§ Saved data entries
- Opening Delimiter -
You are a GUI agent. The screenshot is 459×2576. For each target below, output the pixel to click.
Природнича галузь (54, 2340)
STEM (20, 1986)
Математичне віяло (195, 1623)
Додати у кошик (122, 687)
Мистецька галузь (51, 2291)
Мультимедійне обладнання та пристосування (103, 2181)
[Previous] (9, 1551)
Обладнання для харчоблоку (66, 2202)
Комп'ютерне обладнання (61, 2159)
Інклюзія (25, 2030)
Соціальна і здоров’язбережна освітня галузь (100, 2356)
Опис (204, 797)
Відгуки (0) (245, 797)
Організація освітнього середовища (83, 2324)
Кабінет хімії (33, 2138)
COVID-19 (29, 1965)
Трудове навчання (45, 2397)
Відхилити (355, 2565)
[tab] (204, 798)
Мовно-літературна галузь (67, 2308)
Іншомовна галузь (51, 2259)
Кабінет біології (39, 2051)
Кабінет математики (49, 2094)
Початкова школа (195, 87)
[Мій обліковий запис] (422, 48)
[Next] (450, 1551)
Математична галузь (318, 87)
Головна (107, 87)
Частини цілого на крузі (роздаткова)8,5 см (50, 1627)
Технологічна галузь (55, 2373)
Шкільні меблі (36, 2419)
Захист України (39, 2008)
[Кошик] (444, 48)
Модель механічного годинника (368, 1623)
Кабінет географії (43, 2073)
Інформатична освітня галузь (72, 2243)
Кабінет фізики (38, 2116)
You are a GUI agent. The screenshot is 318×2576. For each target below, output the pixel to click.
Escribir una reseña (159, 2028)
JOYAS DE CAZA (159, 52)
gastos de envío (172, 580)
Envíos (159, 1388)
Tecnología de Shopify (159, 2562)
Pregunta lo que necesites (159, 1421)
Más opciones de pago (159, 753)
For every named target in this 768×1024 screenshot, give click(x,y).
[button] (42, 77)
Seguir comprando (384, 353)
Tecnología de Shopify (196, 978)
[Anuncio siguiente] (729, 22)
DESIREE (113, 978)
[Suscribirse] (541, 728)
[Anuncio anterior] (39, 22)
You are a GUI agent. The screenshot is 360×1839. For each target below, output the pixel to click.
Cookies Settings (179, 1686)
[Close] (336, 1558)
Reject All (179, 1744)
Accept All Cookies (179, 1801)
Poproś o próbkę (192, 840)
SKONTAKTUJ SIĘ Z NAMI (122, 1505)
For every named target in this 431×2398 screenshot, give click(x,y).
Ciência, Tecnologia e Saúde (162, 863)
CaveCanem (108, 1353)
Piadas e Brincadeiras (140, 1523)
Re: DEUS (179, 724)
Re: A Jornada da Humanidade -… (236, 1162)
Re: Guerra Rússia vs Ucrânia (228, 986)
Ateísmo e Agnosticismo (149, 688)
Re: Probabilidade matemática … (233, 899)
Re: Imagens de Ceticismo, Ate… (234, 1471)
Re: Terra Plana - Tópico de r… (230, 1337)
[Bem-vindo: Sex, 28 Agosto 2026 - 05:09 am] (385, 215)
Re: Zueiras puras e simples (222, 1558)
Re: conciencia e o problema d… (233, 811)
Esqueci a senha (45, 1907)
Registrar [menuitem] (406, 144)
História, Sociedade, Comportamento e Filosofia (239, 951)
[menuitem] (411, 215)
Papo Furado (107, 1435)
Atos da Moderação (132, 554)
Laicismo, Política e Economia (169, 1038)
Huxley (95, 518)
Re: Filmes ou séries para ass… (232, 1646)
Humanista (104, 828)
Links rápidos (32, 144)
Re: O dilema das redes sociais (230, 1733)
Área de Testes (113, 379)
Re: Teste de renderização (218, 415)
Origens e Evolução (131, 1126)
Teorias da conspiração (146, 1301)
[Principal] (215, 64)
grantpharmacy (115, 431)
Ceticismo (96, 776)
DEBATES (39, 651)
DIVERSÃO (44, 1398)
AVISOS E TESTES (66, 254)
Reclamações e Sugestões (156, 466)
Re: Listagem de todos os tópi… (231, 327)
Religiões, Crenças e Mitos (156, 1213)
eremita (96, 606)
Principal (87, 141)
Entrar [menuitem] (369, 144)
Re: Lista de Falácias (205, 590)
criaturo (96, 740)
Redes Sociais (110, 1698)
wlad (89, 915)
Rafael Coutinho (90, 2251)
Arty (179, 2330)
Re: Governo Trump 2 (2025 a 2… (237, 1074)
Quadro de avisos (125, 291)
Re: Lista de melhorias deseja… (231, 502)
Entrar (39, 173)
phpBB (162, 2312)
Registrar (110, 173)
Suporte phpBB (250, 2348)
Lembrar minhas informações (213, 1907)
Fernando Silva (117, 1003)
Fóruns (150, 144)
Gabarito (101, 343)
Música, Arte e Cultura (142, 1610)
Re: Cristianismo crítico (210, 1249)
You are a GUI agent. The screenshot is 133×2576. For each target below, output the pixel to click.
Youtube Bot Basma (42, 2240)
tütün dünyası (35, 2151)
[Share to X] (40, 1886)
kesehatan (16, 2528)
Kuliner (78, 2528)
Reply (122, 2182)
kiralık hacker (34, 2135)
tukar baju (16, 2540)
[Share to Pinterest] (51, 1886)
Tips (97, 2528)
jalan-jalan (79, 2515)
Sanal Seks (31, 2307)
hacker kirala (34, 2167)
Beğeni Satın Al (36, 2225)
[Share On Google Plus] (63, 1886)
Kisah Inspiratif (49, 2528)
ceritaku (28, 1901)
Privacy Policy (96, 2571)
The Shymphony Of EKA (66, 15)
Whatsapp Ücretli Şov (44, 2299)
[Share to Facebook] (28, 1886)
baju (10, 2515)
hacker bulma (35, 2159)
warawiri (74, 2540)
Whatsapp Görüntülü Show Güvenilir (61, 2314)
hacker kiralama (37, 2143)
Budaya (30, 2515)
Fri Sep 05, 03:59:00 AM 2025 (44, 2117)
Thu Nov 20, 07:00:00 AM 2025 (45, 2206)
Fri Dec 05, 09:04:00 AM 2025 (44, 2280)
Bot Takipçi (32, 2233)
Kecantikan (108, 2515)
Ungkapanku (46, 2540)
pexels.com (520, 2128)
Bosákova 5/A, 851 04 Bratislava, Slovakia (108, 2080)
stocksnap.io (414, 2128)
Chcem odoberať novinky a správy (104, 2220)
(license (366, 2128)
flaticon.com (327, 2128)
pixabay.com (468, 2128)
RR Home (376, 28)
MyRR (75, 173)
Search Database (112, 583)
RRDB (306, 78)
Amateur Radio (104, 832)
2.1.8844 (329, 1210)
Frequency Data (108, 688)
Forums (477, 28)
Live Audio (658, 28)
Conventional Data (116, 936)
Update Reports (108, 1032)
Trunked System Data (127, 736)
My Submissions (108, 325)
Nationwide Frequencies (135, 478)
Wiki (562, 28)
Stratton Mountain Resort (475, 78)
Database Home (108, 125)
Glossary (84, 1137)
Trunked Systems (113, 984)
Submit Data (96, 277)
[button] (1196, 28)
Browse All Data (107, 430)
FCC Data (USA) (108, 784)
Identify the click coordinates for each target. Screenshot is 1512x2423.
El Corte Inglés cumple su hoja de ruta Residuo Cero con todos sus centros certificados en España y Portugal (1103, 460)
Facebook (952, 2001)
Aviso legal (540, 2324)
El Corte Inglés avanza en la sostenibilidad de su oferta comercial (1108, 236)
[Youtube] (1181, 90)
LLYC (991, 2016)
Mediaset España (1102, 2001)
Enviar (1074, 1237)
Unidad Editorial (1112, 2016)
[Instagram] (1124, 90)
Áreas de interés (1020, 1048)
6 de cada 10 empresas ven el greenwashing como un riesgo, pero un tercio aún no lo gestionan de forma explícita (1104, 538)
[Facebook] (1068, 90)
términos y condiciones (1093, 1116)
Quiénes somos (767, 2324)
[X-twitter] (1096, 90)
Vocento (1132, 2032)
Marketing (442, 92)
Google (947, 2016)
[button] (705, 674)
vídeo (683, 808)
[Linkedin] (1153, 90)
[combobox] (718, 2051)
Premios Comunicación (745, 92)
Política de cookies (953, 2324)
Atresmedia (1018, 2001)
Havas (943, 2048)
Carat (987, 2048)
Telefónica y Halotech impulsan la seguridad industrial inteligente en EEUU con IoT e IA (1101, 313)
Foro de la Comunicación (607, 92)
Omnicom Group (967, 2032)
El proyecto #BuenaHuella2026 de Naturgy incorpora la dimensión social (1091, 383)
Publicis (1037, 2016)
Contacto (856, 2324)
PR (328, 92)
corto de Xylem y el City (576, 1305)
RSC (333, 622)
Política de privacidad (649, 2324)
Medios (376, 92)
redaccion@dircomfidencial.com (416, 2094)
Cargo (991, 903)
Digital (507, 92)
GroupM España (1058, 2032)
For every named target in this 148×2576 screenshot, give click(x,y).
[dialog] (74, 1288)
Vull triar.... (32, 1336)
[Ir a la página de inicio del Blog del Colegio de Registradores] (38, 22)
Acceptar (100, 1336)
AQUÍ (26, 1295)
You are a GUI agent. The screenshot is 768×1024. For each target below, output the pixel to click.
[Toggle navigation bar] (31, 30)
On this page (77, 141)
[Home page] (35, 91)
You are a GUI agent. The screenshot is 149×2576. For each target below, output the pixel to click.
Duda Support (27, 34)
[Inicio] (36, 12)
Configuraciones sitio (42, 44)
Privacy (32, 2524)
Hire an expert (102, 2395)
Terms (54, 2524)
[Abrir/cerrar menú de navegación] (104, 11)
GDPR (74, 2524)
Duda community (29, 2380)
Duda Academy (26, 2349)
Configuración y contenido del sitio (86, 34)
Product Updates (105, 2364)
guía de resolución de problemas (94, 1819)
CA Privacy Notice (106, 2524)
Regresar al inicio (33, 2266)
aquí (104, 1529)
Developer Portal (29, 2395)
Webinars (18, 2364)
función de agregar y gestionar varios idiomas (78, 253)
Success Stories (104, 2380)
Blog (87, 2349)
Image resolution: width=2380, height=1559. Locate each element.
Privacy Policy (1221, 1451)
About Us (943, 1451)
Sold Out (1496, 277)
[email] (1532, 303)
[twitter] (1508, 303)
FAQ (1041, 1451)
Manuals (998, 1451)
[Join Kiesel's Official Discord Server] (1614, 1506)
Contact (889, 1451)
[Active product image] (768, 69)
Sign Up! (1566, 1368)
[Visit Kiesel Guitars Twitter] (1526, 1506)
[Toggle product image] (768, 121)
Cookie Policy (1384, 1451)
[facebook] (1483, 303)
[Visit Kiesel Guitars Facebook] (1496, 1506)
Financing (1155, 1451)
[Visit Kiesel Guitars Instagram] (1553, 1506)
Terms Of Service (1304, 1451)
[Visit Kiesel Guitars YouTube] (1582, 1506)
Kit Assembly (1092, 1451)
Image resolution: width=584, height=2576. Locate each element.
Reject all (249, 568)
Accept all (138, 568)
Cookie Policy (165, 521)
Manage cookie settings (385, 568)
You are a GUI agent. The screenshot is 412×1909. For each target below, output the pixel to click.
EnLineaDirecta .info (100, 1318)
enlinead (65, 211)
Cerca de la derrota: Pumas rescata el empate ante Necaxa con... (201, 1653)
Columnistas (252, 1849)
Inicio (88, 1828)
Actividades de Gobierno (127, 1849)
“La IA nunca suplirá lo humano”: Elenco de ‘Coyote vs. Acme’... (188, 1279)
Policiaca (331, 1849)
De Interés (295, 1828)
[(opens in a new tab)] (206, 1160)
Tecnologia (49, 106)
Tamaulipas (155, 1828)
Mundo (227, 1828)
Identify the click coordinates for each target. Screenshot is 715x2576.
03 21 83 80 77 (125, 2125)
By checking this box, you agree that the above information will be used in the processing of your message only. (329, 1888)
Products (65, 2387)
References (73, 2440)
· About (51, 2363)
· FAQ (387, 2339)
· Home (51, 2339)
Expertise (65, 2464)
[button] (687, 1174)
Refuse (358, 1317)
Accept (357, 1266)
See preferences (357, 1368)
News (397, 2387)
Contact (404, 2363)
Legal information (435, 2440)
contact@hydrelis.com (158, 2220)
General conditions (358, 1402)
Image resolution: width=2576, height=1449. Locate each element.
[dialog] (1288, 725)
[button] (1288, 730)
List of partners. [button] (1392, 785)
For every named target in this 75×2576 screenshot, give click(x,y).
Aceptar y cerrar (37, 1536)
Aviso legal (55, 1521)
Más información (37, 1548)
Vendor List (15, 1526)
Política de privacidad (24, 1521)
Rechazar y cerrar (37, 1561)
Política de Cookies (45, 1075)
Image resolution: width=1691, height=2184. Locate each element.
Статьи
- Closing Delimiter -
§ Goal of the exercise
Your answer must be the lines above from the one containing "[Visit Kiesel Guitars YouTube] (1582, 1506)" to the one containing "EnLineaDirecta .info (100, 1318)", both included, restated word for word.

§ Expected answer
[Visit Kiesel Guitars YouTube] (1582, 1506)
Kit Assembly (1092, 1451)
Image resolution: width=584, height=2576. Locate each element.
Reject all (249, 568)
Accept all (138, 568)
Cookie Policy (165, 521)
Manage cookie settings (385, 568)
You are a GUI agent. The screenshot is 412×1909. For each target below, output the pixel to click.
EnLineaDirecta .info (100, 1318)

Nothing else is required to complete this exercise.